__Selected extract__
* Begin *

China’s recent move to limit imports of the dirtiest coal from 2015 onwards is a scary prospect for Australian miners.

The proposed restrictions will ban the burning of coal with high levels of ash or sulphur in areas around major cities, as the Beijing government battles its pollution crisis.

Analysts say that as much as half of the thermal coal currently shipped from Australia to China could run afoul of the new measures.

The exact effects on Australia’s coal export market are hard to predict, and will doubtless vary between different companies and coalmining regions.

But what is clear is that unless it can find some new customers, the sector is likely to find itself in trouble.

Aussie coal – a mainstay of the economy

Australia is the world’s fourth-largest coal nation, with a A$16.9 billion industry that produces 401 million tonnes a year – almost 8.9% of the world total.

Industry groups have claimed that coal mining contributes some A$60 billion a year to Australia’s economy – roughly the same as the iron ore and agricultural sectors – while supplying A$3 billion in total yearly royalties to the Queensland, New South Wales and Victorian state governments.

Like other resource exports, Australia’s thermal coal sales – worth A$16 billion worldwide according to the Bureau of Resource and Energy Economics – are at the mercy of the world market.

The Australian coal industry is already reeling after two years dogged by job losses, increased costs and rapidly eroding profitability. Nearly 10,000 coal workers lost their jobs in 2013, and more lay-offs are expected in the future.

Coal prices are tumbling

With coal prices already falling, Australian exporters could also face the extra prospect of having to ‘wash’ their product to bring ash and sulphur within China’s new guidelines – which will add costs and damage profit margins. The potential extra cost has been estimated at anywhere between A$1 and A$27 per tonne.

Since 2004 there has been a continuous slowdown in mining sector productivity (the output relative to capital and / or labour input), mainly because both labour and capital costs have been consistently above the global average.

Yet despite these productivity issues, and the growing worldwide expectation that coal mining and coal-fired power generation should meet higher environmental standards, the Australian coal sector is focusing on increasing its production.

Recently, despite contention about the environmental impacts, federal environment minister Greg Hunt and the Queensland government approved the Carmichael coalmine in the Galilee Basin.

One of the largest coal projects in the world, the new mine will cover 200 square km and add up to 60 million tonnes annually to Australia’s existing coal production. In an increasingly competitive market, Australia will need to find more buyers for its new coal supplies.

Does Australia need more coal? Or more customers?

Indonesia already competes with Australia to export to China, and it is anticipated that the United States will increase its coal exports from the Powder River Basin in Wyoming and Montana over the next few years.

* End *

__Given data__
* Begin *

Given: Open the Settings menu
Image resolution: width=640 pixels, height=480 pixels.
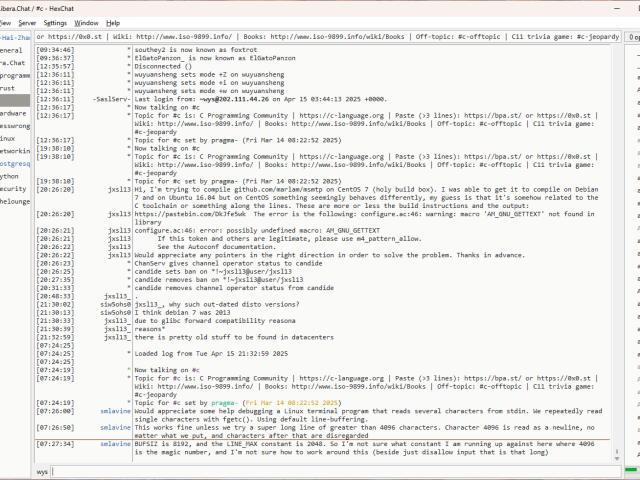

* End *
* Begin *

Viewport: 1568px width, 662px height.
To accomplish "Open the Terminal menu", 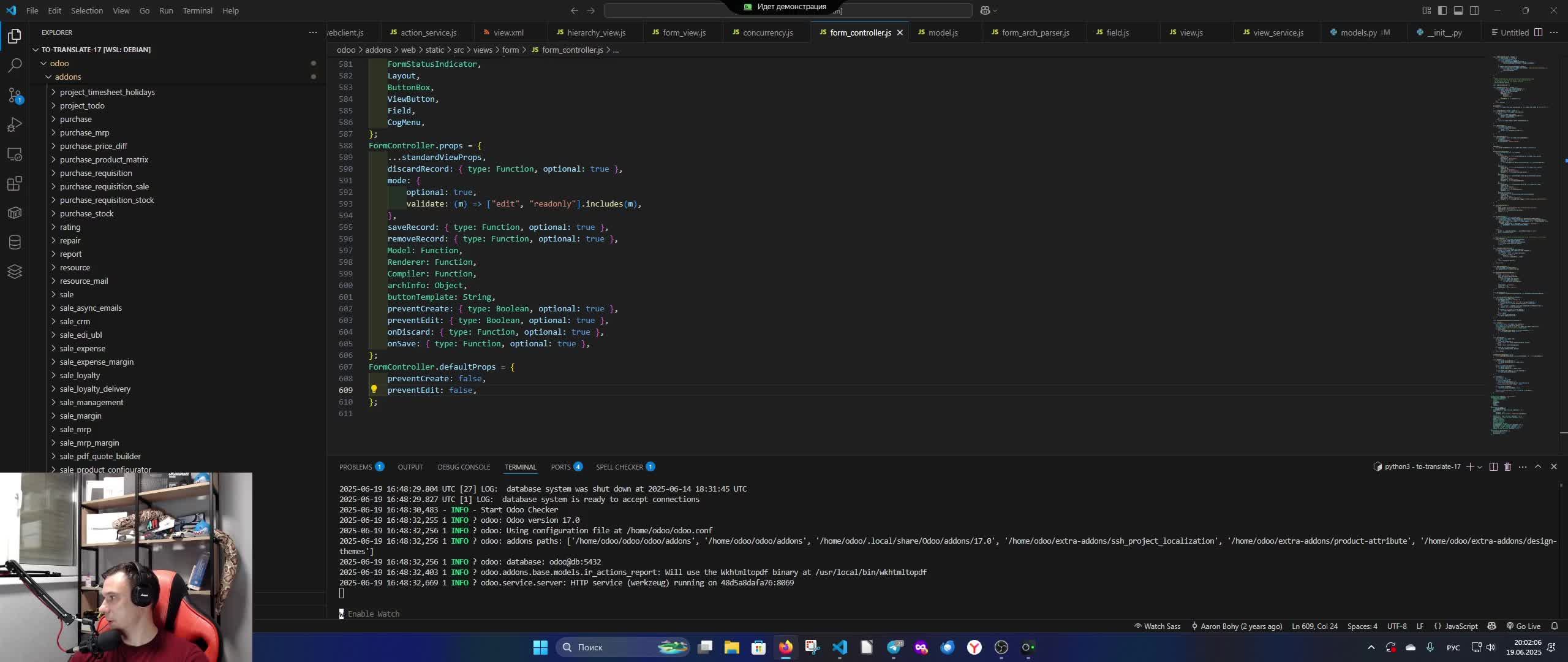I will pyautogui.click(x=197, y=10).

* End *
* Begin *

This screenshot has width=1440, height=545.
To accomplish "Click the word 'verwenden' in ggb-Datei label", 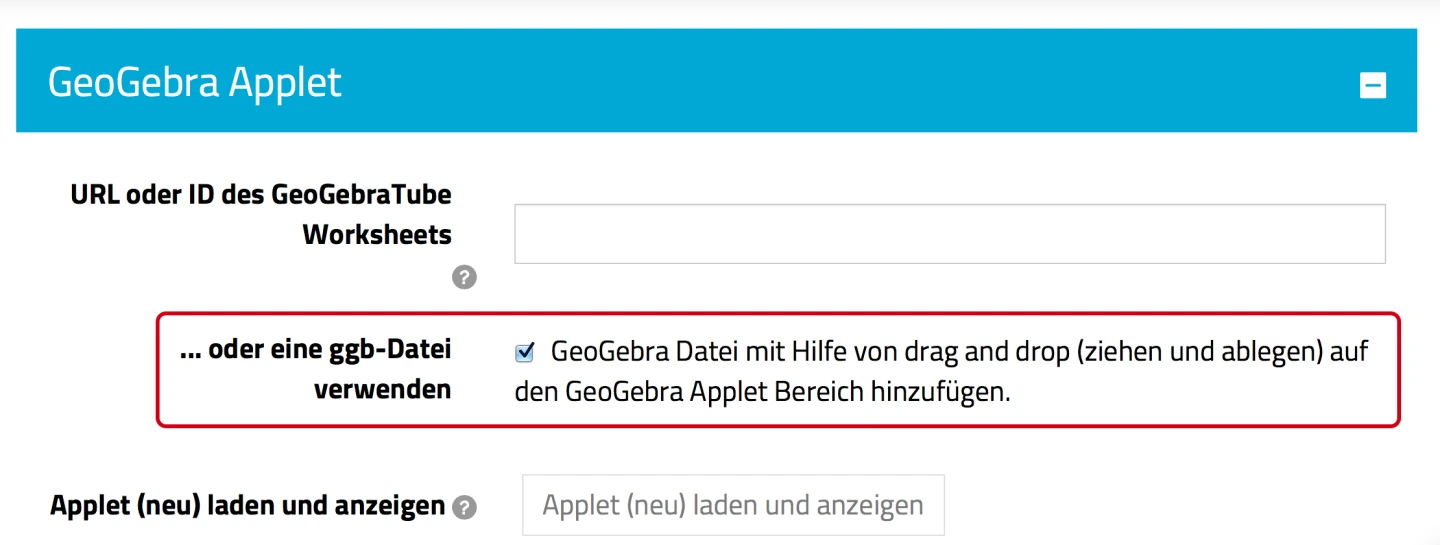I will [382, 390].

* End *

__The tasks__
(a) According to the article on Australian coal, how many coal workers lost their jobs in 2013?
(b) Return the passage of the article on Australian coal starting at "Analysts say that" and ending at "itself in trouble.".

__Replies__
(a) Nearly 10,000

(b)
Analysts say that as much as half of the thermal coal currently shipped from Australia to China could run afoul of the new measures.

The exact effects on Australia’s coal export market are hard to predict, and will doubtless vary between different companies and coalmining regions.

But what is clear is that unless it can find some new customers, the sector is likely to find itself in trouble.